• **Problem**:
Reproduce the entries from the line containing "Click the left earring's green leaf crystals" up to and including the line containing "tap(10, 50)", character for character. Leave out the pictures.

• **Data provided**:
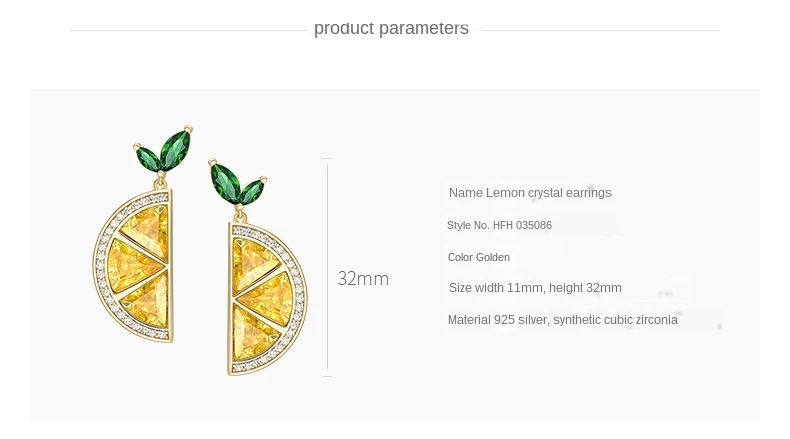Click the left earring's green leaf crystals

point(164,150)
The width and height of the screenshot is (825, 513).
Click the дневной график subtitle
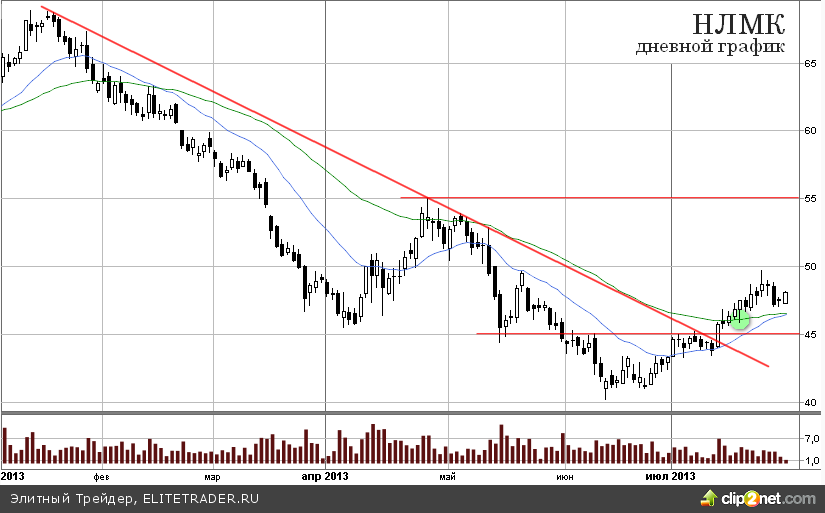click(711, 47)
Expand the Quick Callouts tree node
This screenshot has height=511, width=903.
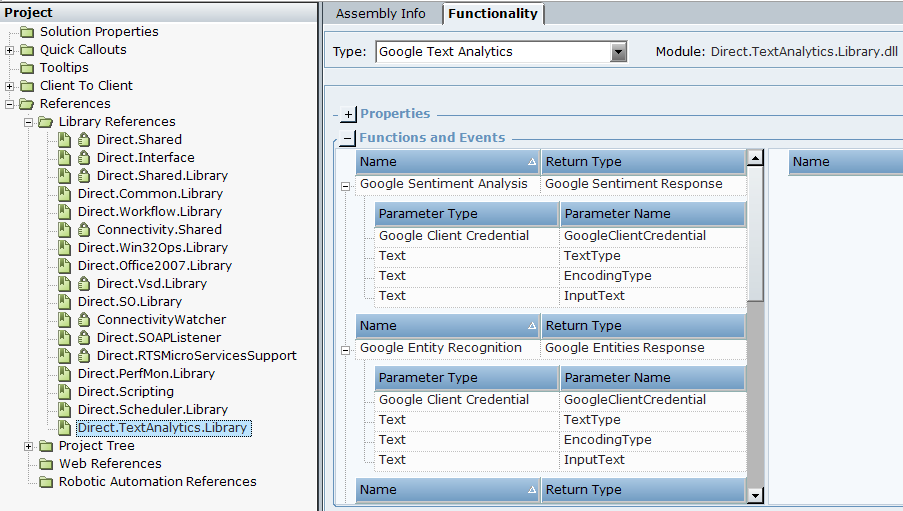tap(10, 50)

...

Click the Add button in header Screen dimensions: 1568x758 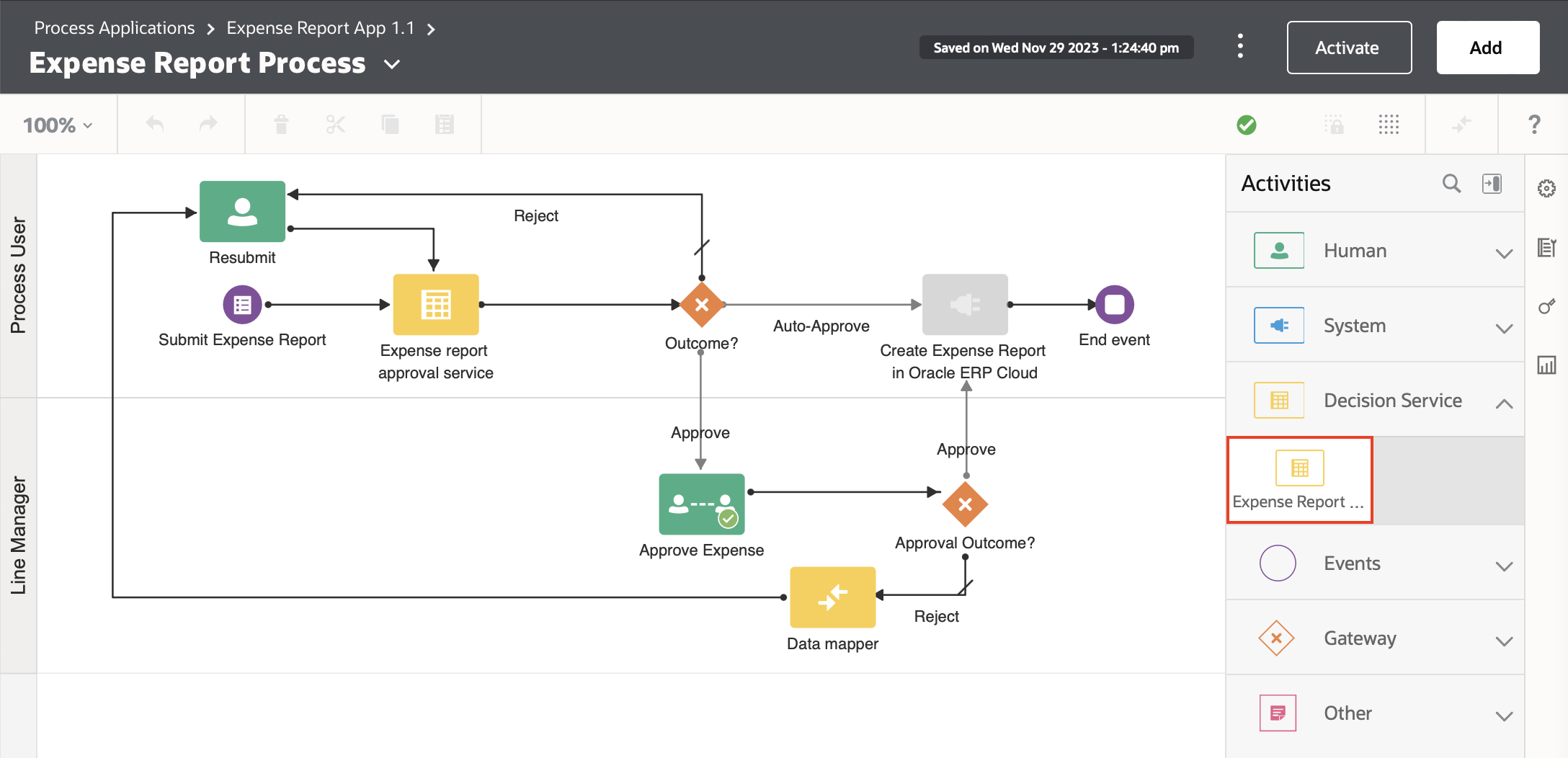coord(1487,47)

--

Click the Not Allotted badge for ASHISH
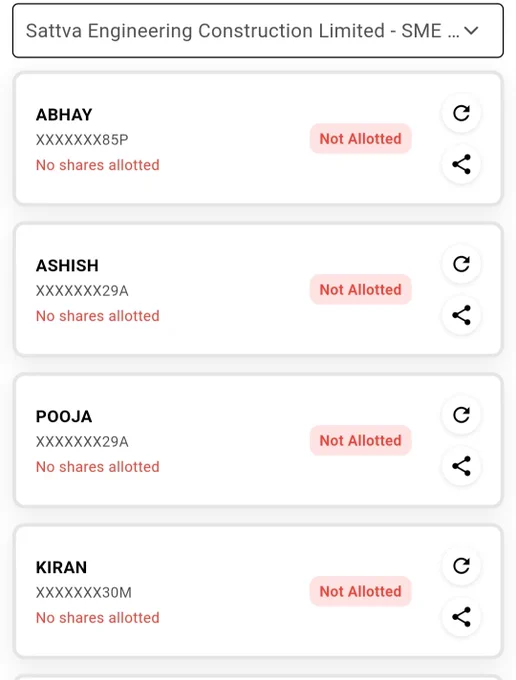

• **Finished exercise**:
Click the left earring's green leaf crystals

point(164,150)
The width and height of the screenshot is (825, 513).
Click the дневной график subtitle
click(711, 47)
Expand the Quick Callouts tree node
This screenshot has height=511, width=903.
tap(10, 50)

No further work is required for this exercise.